• Collection entries:
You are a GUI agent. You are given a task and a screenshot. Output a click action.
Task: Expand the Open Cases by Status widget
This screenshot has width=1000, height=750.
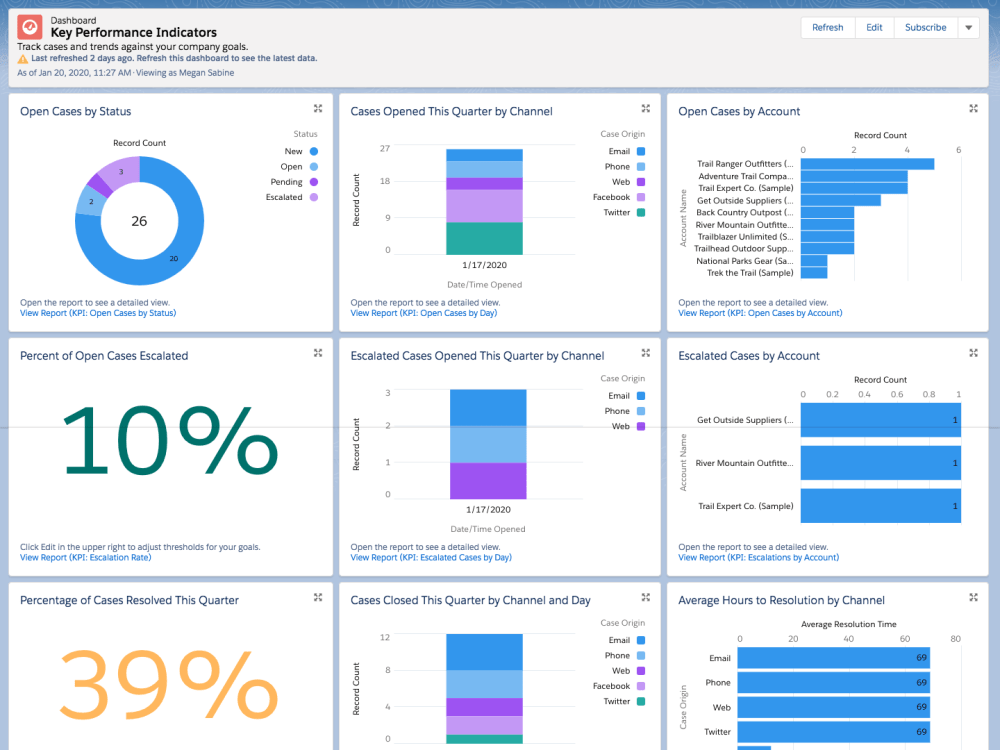317,108
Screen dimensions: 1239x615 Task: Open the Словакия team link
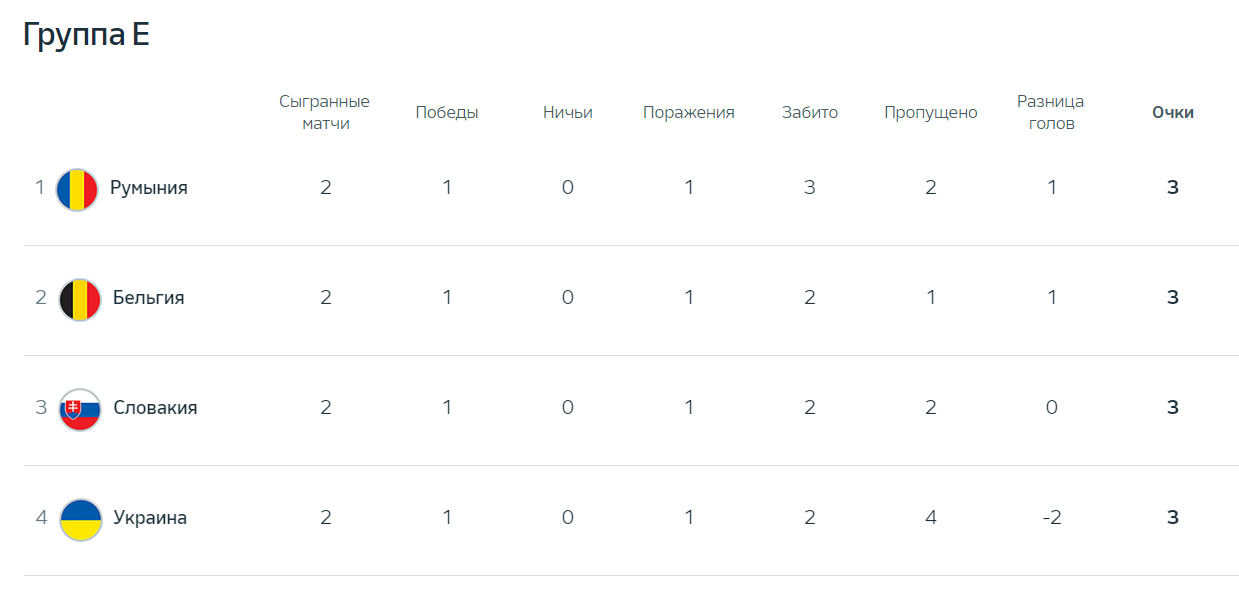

• TASK BRIEF:
Please copy the preceding records exactly and omit the images.

• SOLUTION BELOW:
You are a GUI agent. You are given a task and a screenshot. Output a click action.
Task: Expand the Open Cases by Status widget
This screenshot has width=1000, height=750.
317,108
Screen dimensions: 1239x615 Task: Open the Словакия team link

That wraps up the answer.